O Acervo Estadão (O Estado de São Paulo digital archive)
First published on January 4, 1875, O Estado de São Paulo is one of the major daily newspapers of Brazil.
On May 23, 2012, the newspaper announced the digitization of its entire collection, accessible through the portal O Acervo Estadão (www.estadao.com.br/acervo). The archival content is accessible to current subscribers of print or digital versions of O Estado de São Paulo. Nonsubscribers may access limited portions of content after registration.
Sources for this review include information publicly posted or obtained directly from the publisher, data collected by CRL staff and members, and examination of the digital collection when possible. Other sources are noted where cited.
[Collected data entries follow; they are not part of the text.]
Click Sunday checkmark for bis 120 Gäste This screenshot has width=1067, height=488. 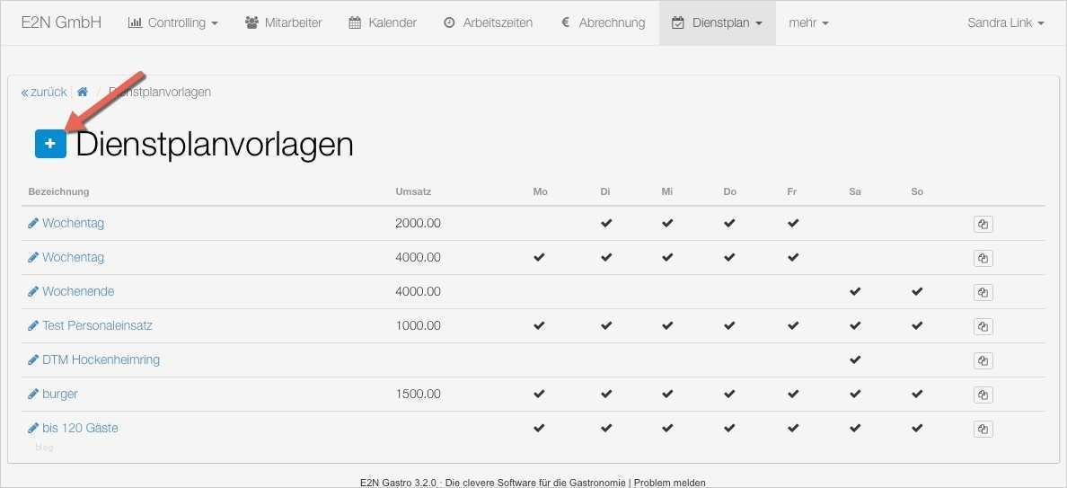click(917, 428)
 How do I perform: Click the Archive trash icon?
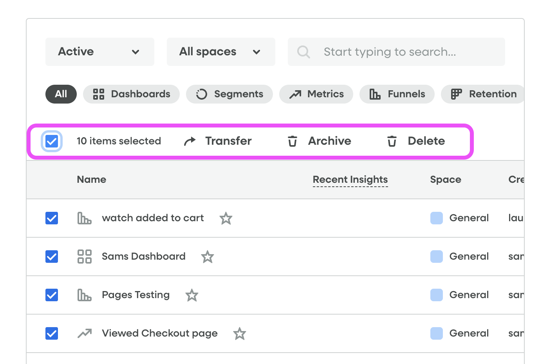pos(293,141)
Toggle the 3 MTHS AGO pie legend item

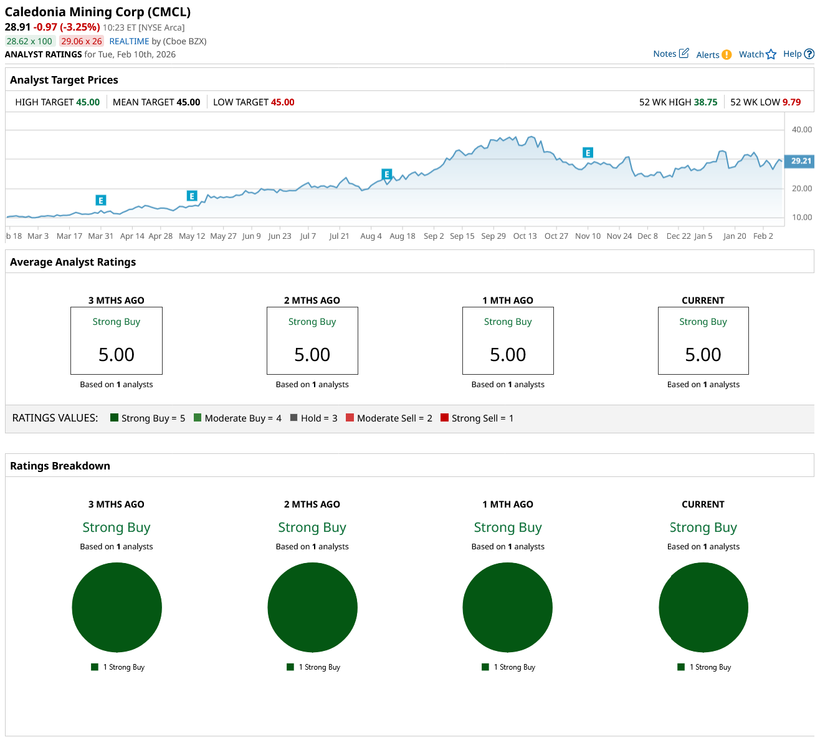coord(118,667)
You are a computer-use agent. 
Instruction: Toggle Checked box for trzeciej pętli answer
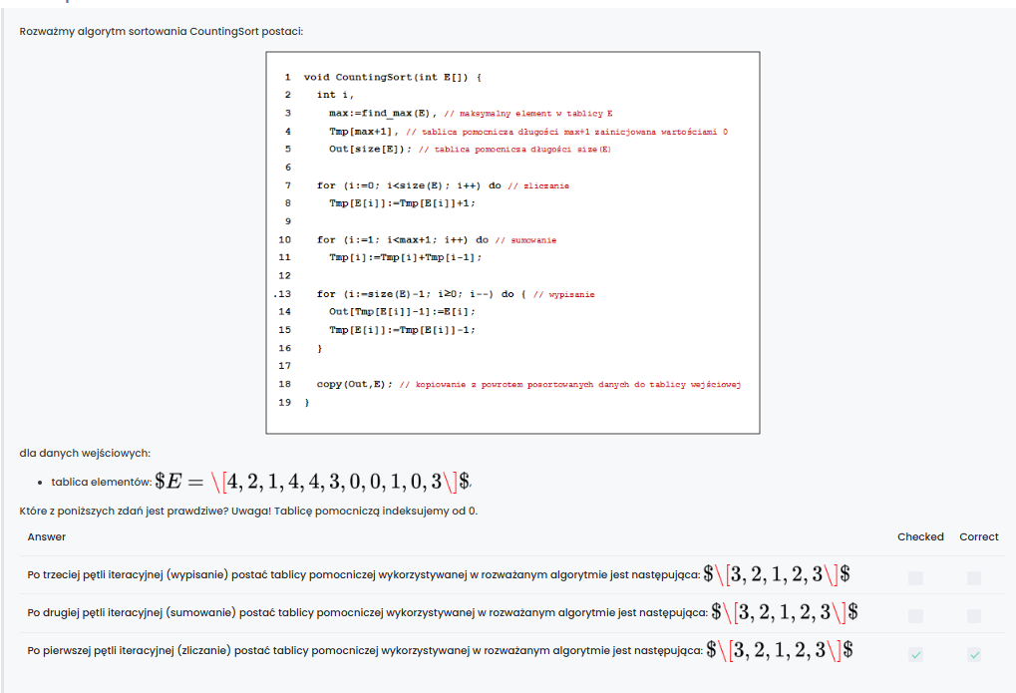[915, 577]
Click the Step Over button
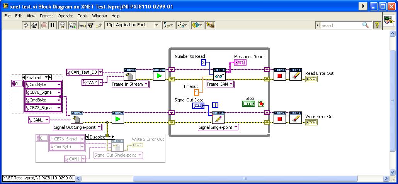 click(x=91, y=25)
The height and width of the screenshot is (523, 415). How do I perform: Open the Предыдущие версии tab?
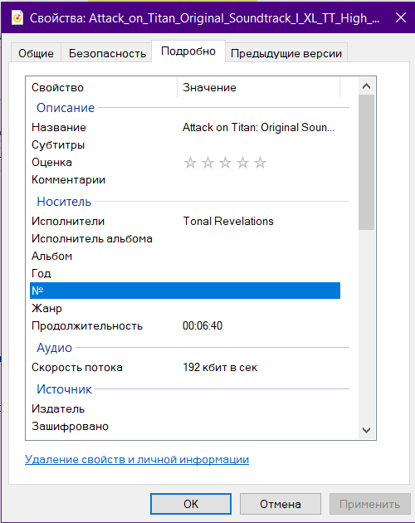[286, 53]
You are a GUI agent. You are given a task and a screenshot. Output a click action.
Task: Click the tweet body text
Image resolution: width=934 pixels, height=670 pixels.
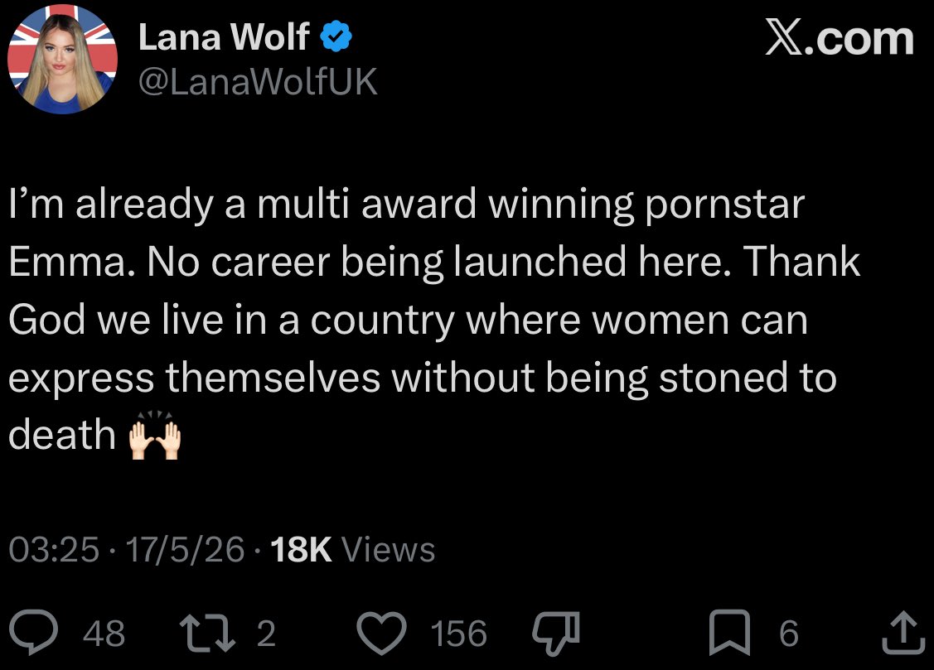coord(435,320)
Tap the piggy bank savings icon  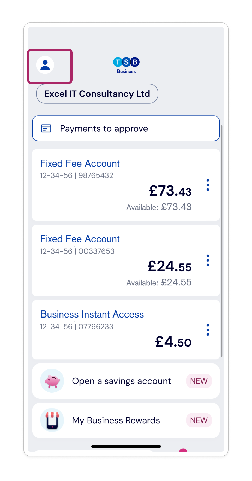pyautogui.click(x=52, y=381)
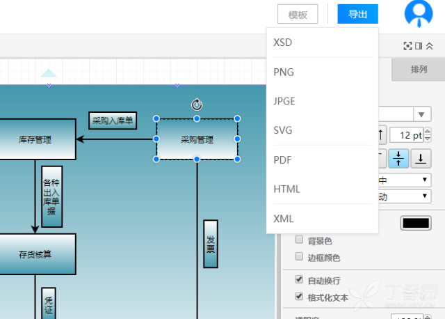Open the dropdown showing 动
The image size is (445, 319).
point(405,196)
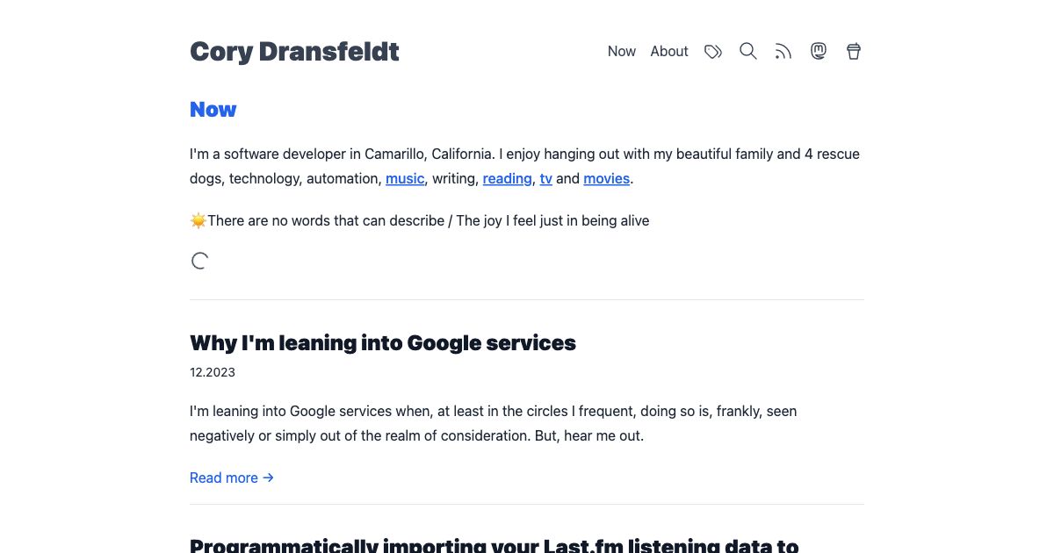Screen dimensions: 1054x553
Task: Open the Why I'm leaning into Google services heading
Action: pyautogui.click(x=382, y=342)
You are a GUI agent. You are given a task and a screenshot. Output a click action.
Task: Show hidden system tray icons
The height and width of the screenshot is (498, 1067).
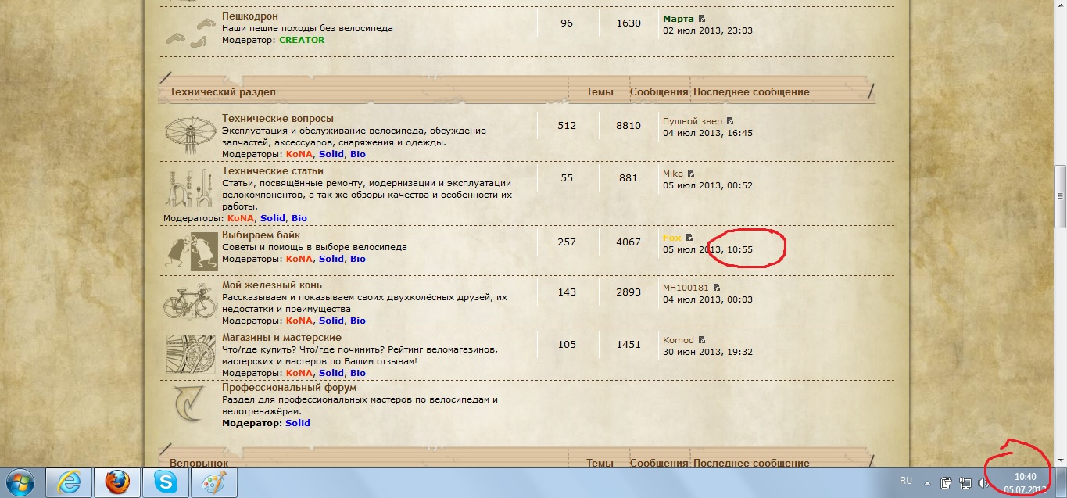coord(928,483)
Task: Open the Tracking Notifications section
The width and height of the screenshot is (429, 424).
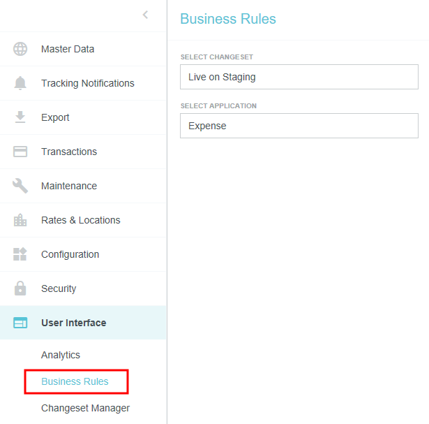Action: [x=87, y=83]
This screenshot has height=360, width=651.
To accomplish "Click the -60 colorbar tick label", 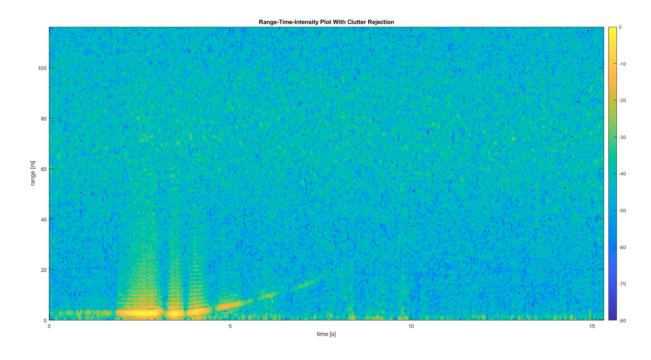I will pyautogui.click(x=623, y=247).
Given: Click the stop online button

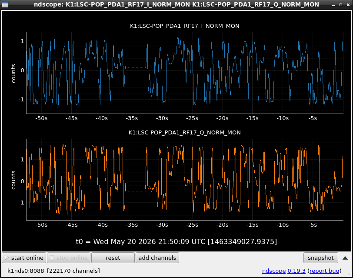Looking at the screenshot, I should [69, 258].
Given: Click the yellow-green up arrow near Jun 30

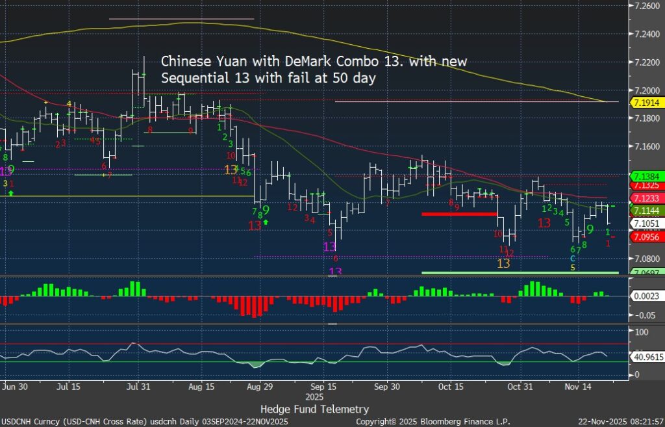Looking at the screenshot, I should pos(10,193).
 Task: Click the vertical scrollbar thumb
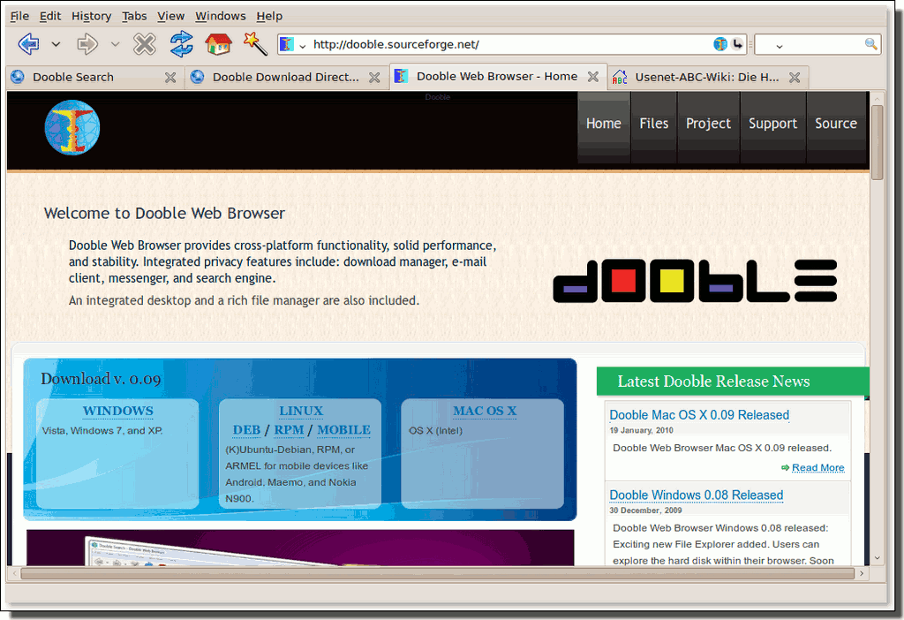pyautogui.click(x=877, y=141)
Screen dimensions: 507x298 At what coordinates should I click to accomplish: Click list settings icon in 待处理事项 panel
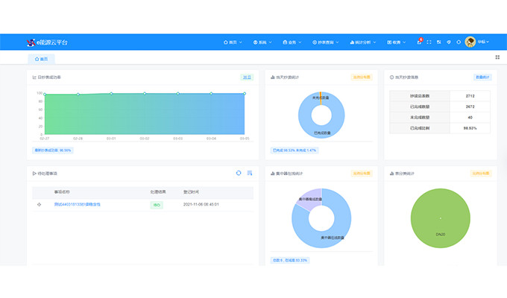(250, 173)
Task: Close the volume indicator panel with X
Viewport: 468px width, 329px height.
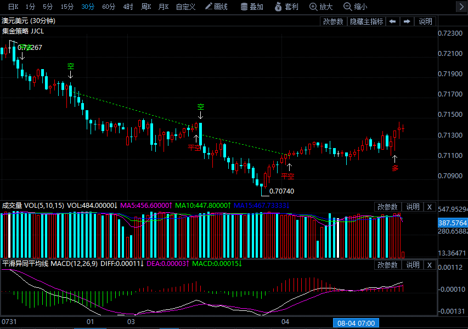Action: click(430, 207)

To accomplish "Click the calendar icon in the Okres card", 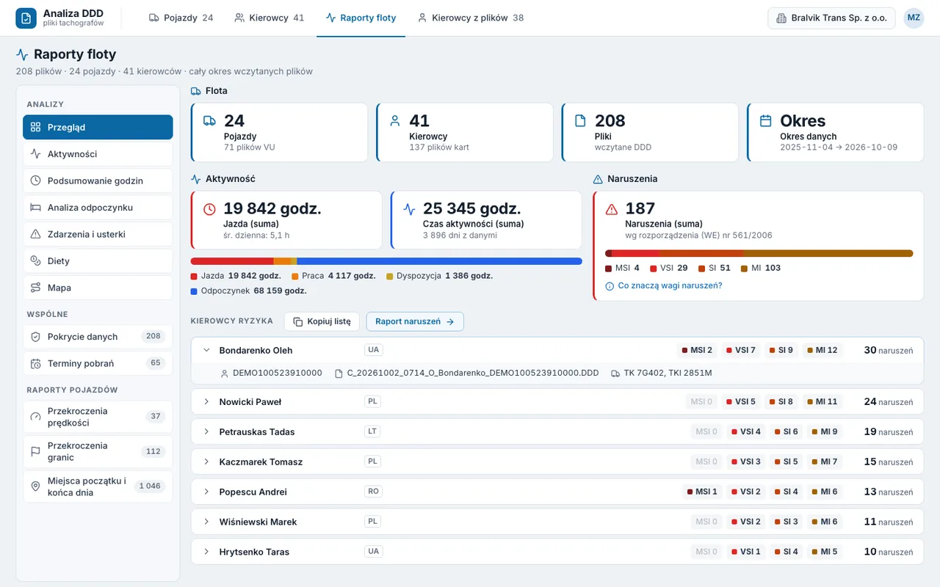I will pos(765,120).
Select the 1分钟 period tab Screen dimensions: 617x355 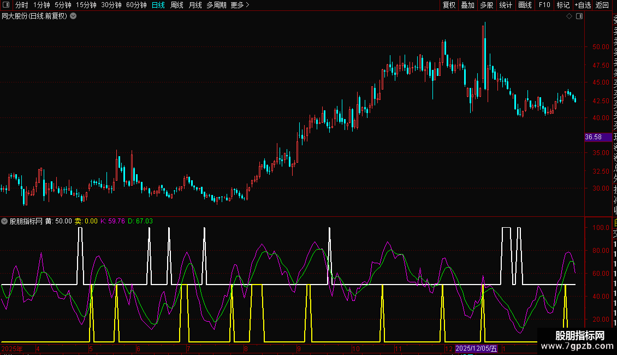point(41,5)
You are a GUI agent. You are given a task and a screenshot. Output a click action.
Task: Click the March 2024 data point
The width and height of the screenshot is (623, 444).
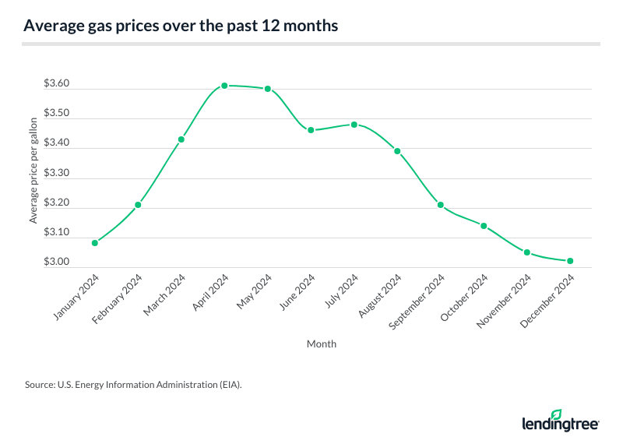181,139
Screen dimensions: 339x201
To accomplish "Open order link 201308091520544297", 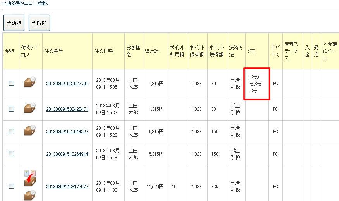I will 67,132.
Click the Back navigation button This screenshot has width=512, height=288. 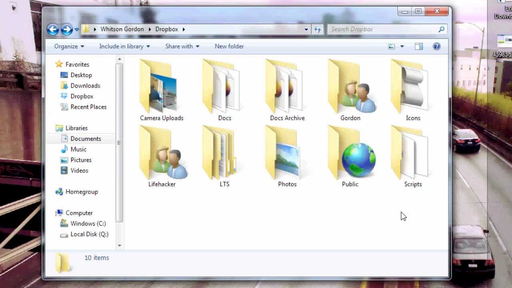coord(53,29)
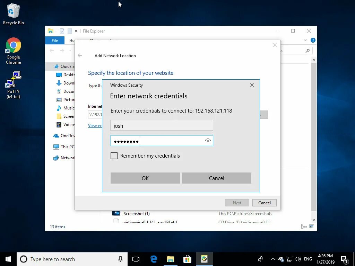Viewport: 355px width, 266px height.
Task: Open Action Center
Action: coord(344,259)
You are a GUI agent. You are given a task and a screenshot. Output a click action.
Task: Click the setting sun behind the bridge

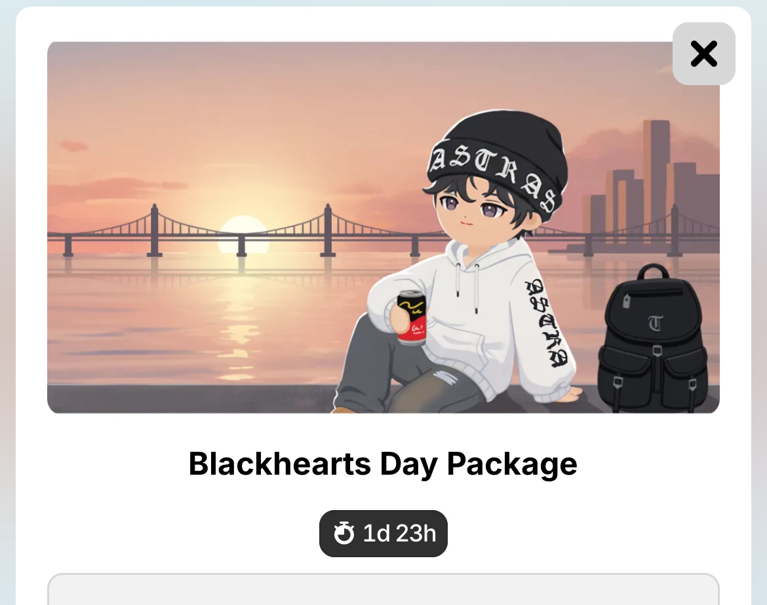[243, 232]
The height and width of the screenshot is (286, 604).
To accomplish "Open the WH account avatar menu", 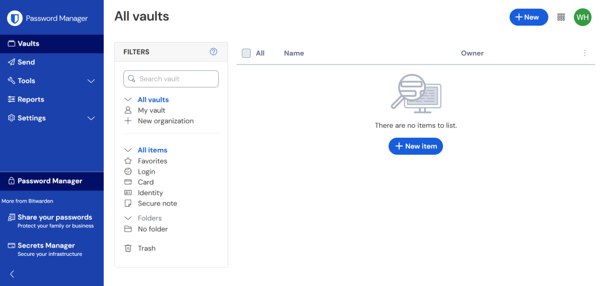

O Estado de São Paulo is a daily newspaper published in São Paulo, the largest city in Brazil. The title began as A Provincia de São Paulo on January 4, 1875. The paper's founders (including future president Manuel Ferraz de Campos Sales) were committed to republican ideals and spoke out against the monarchy and slavery in the press.
After the transition of Brazil to the Republic, the publication was renamed O Estado de São Paulo in December 1889. Estado, known for its seriousness, clarity of opinion, and quality of news reporting, had a wide readership, with a circulation of nearly 18,000 issues by 1897. It has remained a continuous independent source of news (with the exception of five years during the rule of Getúlio Vargas).
According to the publisher, the digitized content includes the entire run of the newspaper (including supplements) from its first issue in 1875 to the present (except for a moving wall of 30 days). The collection amounts to more than 2.4 million pages, comprising more than 10 terabytes of data. Pages were scanned from microfilm copy produced in the 1970s.. The site contains both the Sao Paulo and the Brazil (“national”) editions. All issues as of January 1, 2001, are presented as full-color page images.
Notably, the archive offers the full run of content issued under periods of censorship. Over several periods (including the paper’s “occupation” by the military dictatorship of Getúlio Vargas from 1940 to 1945), the paper had to censor offending articles. Forbidden to leave censored space blank, Estado frequently substituted verses of poetry or court orders in place of the excised article. The new digital collection includes images not only of the pages modified under censorship but also the original suppressed articles.
The portal O Acervo Estadão is presented entirely in Portuguese, the language of the country and newspaper, with no English interface. This intuitive database still can be easily used by anyone familiar with basic functionality of news databases.
The main interface offers a “Google-like” basic search for articles across the entire collection. Users may opt to search the full archive, front pages only, or only the censored material. Contents have been OCR’ed and indexed to the page level: unfortunately the user can not search by article title or headwords. Additional metadata has been applied for particular category sections (cadernos) of the paper. It is not apparent whether the 75 categories of article types apply consistently to sections of the paper over time. 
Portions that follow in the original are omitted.